Отрывок:

□ □ □

В. И. Суриков, Репин Илья Ефимович, Год: 1916

Время на прочтение: 7 минут(ы)

И. Е. Репин

В. И. Суриков

Суриков В. И. Письма. Воспоминания о художнике.
Вступительные статьи Н. А. Радзимовской, С. Н. Гольдштейн.
Составление и комментарии Н. А. и З. А. Радзимовских, С. Н. Гольдштейн.
Л., ‘Искусство’, 1977.
OCR Ловецкая Т. Ю.

I

Вероятно, 1872 год.
Я был уже на выезде за границу1, когда Суриков стал выдвигаться и готовился быть ‘конкурентом’ 2. Я видел его только мельком, и мне очень врезались его выразительные глаза, я был не прочь с ним познакомиться. Но однажды, встретившись со мною в коридоре Академии художеств, он взглянул мне так холодно в упор, что я сразу охладел к нему. Я уже тогда написал ‘Бурлаков’ и ‘Дочь Иаира’3, и явно демонстративный взгляд мне, столь известному тогда не только в академическом коридоре, но и дальше его, показался обидным. Но, кажется, он малоинтеллигентен, подумал я для успокоения своего любопытства к восходящей новой звезде, и сам не искал с ним знакомства.
Знакомство это состоялось только в 1877 году в Москве.
Уже после своего академического пенсионерства я, поселившись в Москве4, был в храме Христа Спасителя, где и Суриков писал на стенах большие образа-картины.

□ □ □

Исходные материалы:
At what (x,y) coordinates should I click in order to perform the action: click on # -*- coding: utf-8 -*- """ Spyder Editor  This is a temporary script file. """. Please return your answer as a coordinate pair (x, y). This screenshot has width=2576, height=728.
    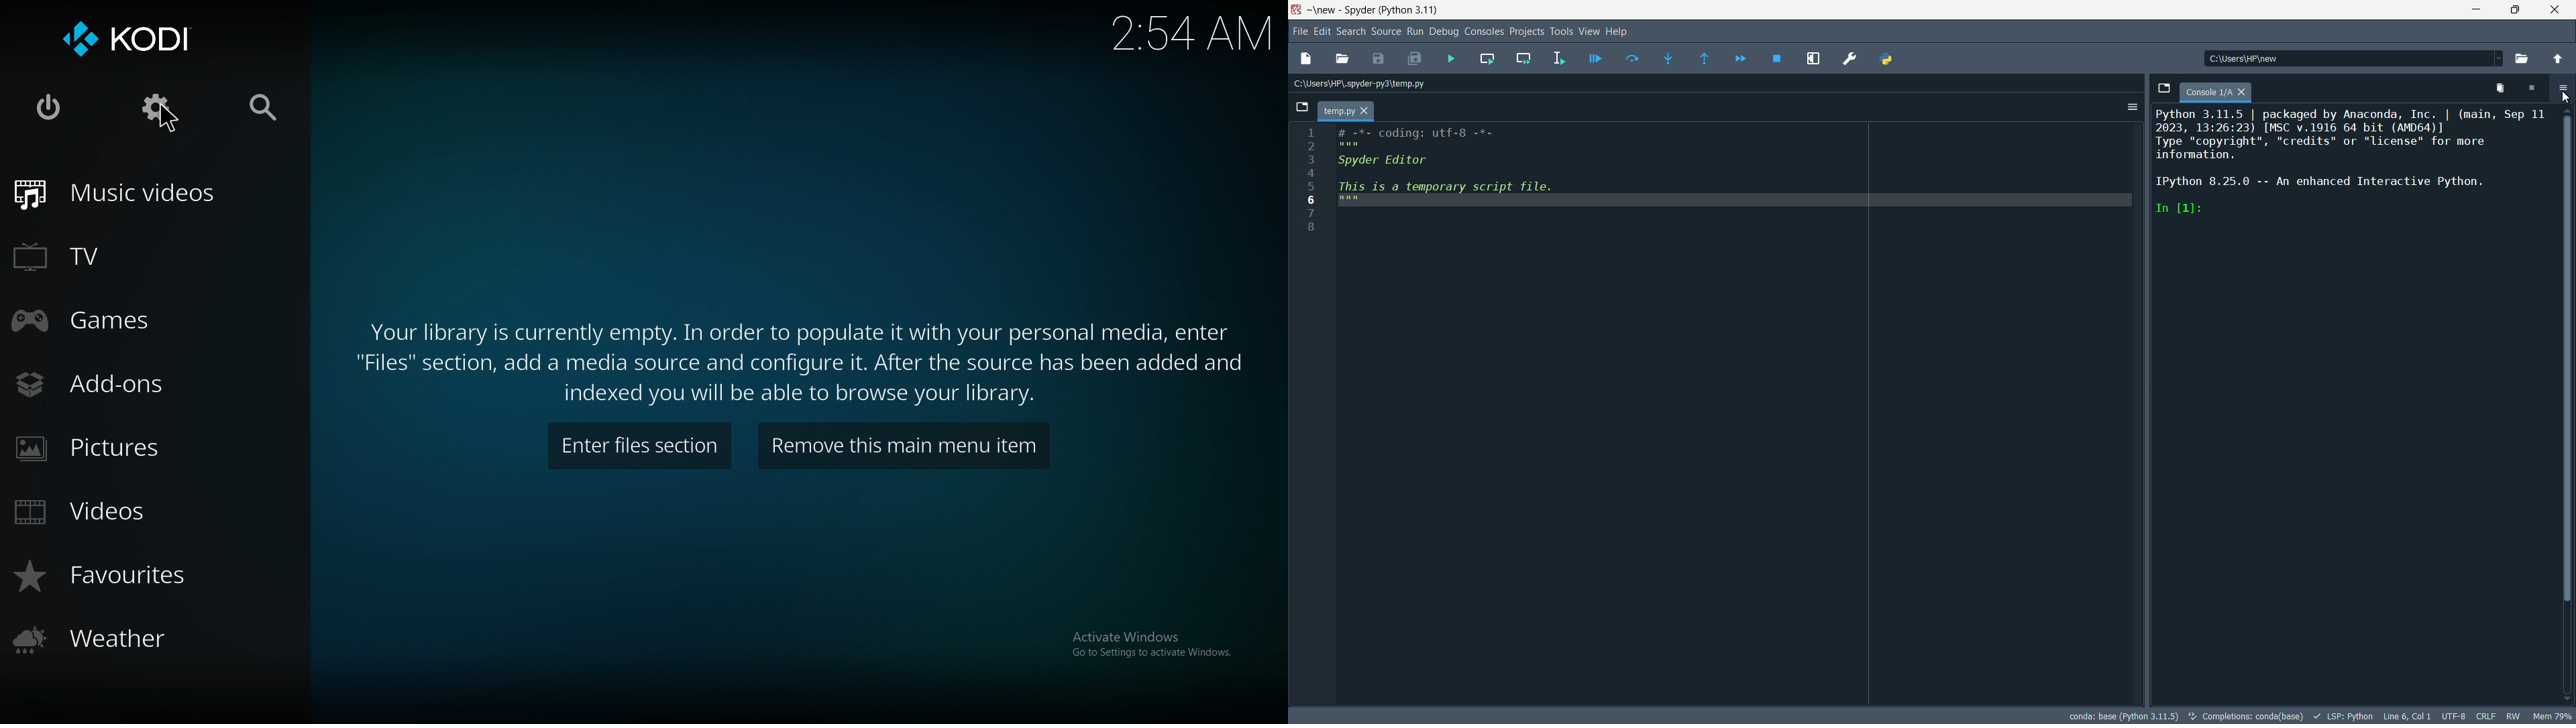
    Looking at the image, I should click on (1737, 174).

□ □ □

Суть задания:
Перепишите дословно и целиком отрывок воспоминаний о Сурикове. Материалы для выполнения не требуются.

Ответ на задание:
В. И. Суриков, Репин Илья Ефимович, Год: 1916

Время на прочтение: 7 минут(ы)

И. Е. Репин

В. И. Суриков

Суриков В. И. Письма. Воспоминания о художнике.
Вступительные статьи Н. А. Радзимовской, С. Н. Гольдштейн.
Составление и комментарии Н. А. и З. А. Радзимовских, С. Н. Гольдштейн.
Л., ‘Искусство’, 1977.
OCR Ловецкая Т. Ю.

I

Вероятно, 1872 год.
Я был уже на выезде за границу1, когда Суриков стал выдвигаться и готовился быть ‘конкурентом’ 2. Я видел его только мельком, и мне очень врезались его выразительные глаза, я был не прочь с ним познакомиться. Но однажды, встретившись со мною в коридоре Академии художеств, он взглянул мне так холодно в упор, что я сразу охладел к нему. Я уже тогда написал ‘Бурлаков’ и ‘Дочь Иаира’3, и явно демонстративный взгляд мне, столь известному тогда не только в академическом коридоре, но и дальше его, показался обидным. Но, кажется, он малоинтеллигентен, подумал я для успокоения своего любопытства к восходящей новой звезде, и сам не искал с ним знакомства.
Знакомство это состоялось только в 1877 году в Москве.
Уже после своего академического пенсионерства я, поселившись в Москве4, был в храме Христа Спасителя, где и Суриков писал на стенах большие образа-картины.